━━━━━ GIVEN DATA

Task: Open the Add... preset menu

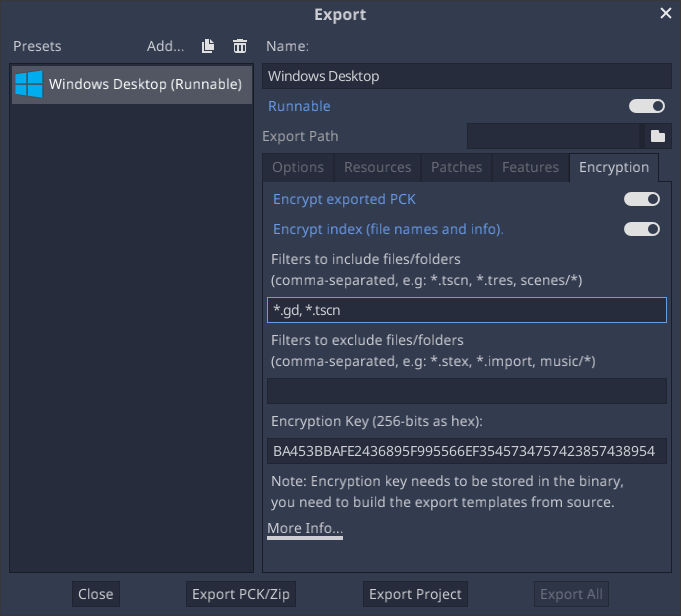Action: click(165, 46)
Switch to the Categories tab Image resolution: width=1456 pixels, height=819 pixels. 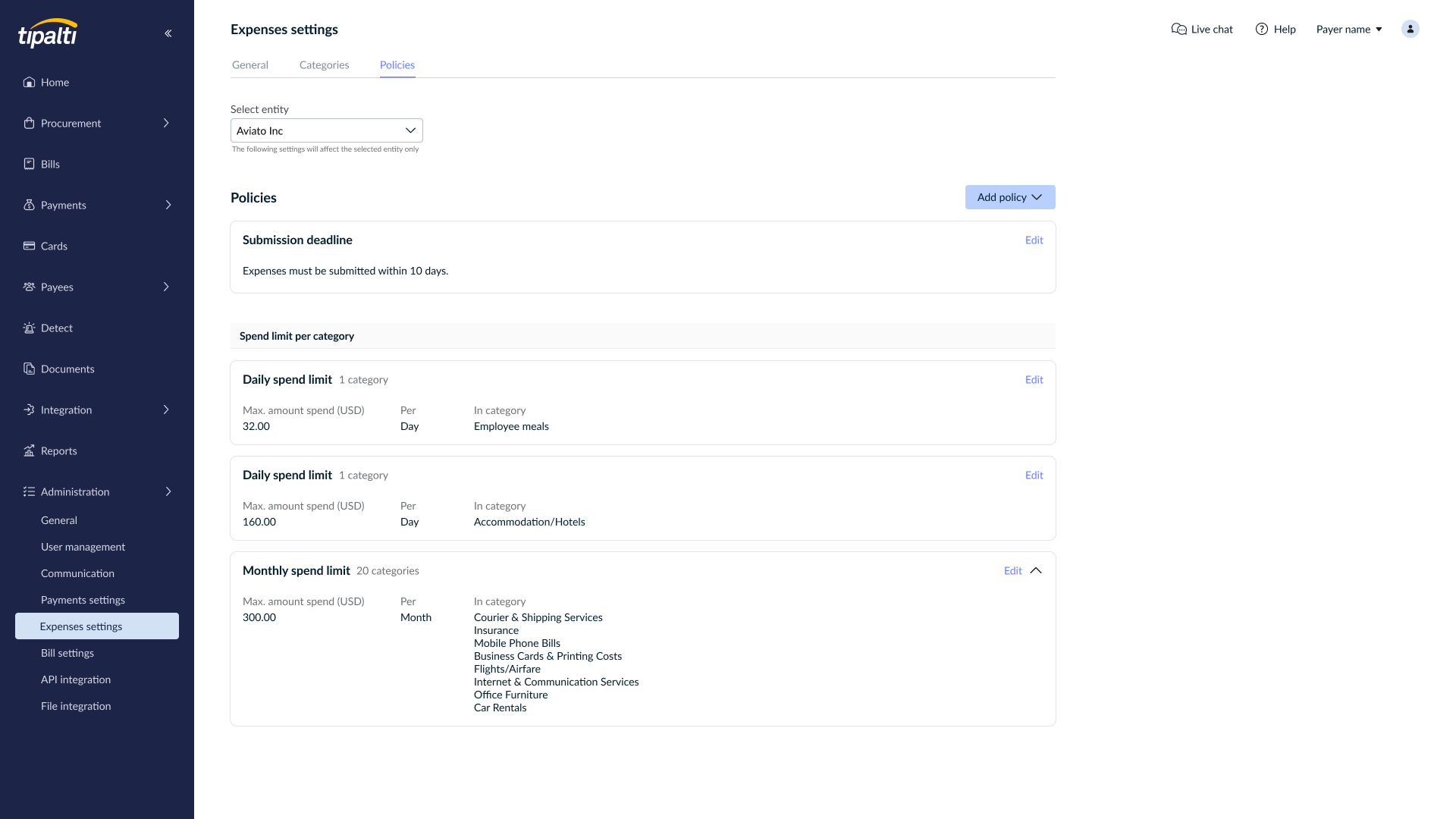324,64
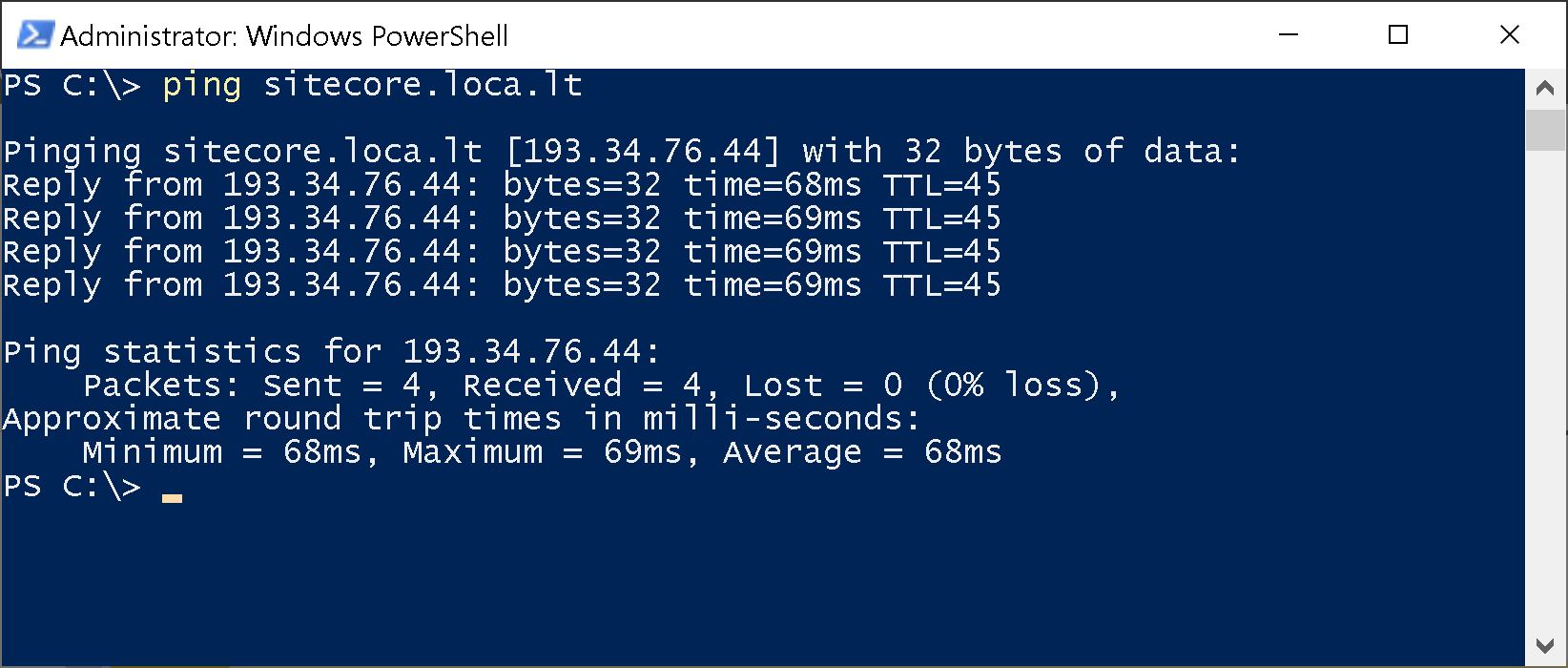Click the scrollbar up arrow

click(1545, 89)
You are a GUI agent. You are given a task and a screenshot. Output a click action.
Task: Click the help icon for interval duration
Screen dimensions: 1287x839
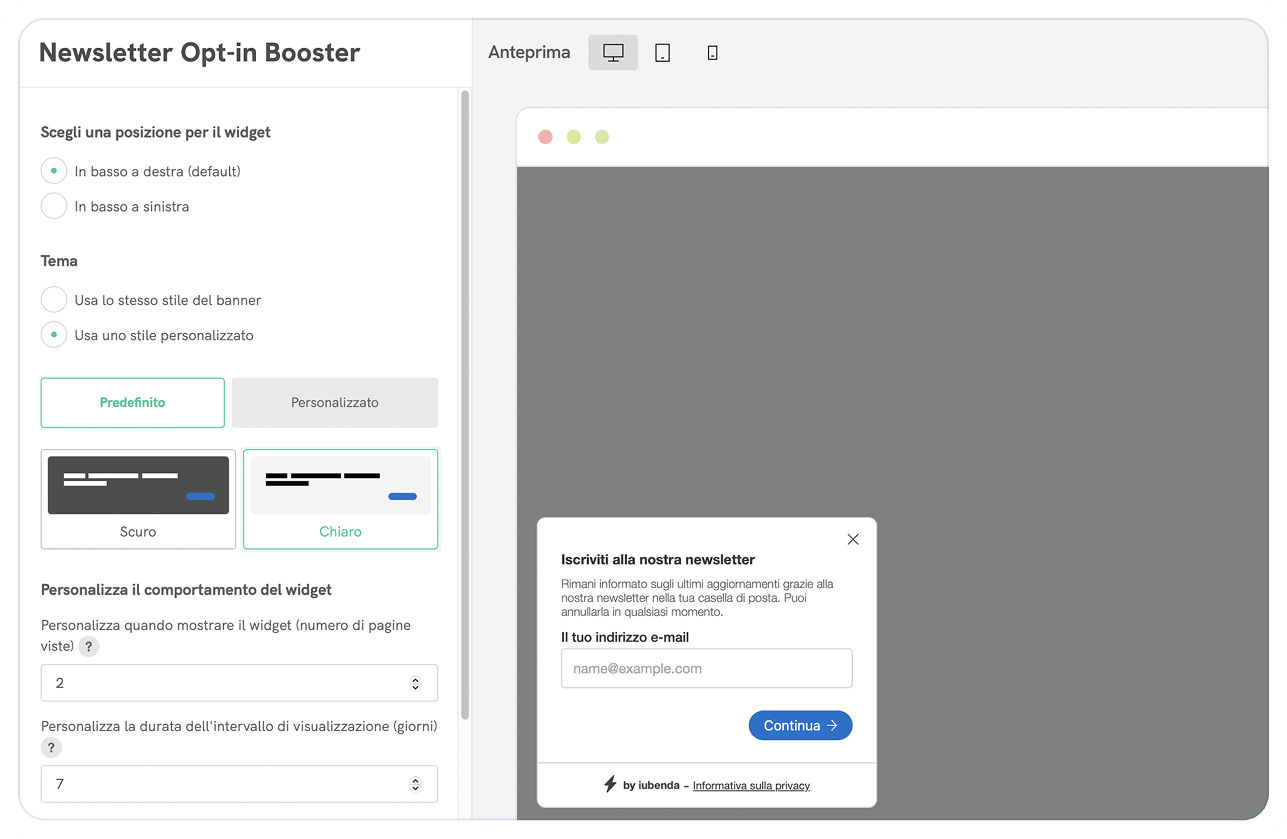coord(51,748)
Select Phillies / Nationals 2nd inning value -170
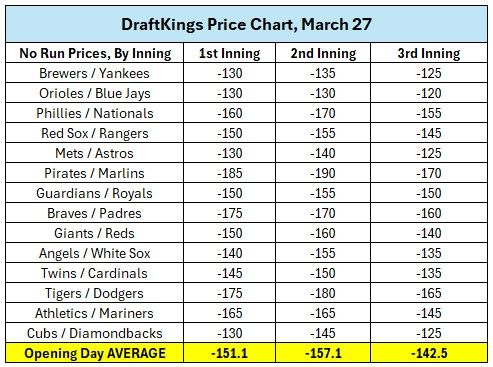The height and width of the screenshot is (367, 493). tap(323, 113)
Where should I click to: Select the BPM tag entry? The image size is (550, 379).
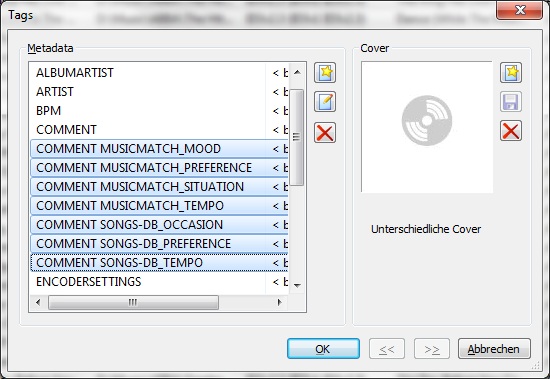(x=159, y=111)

━━━━━━━━━━

» DIRECTIONS FOR THIS TASK
The answer should consist only of the lines from the line with "Where should I" through the last line of the data, repeated exactly; pictures stay out.

» RESULT OF THE TASK
Where should I click to: Select the BPM tag entry? The image size is (550, 379).
(x=159, y=111)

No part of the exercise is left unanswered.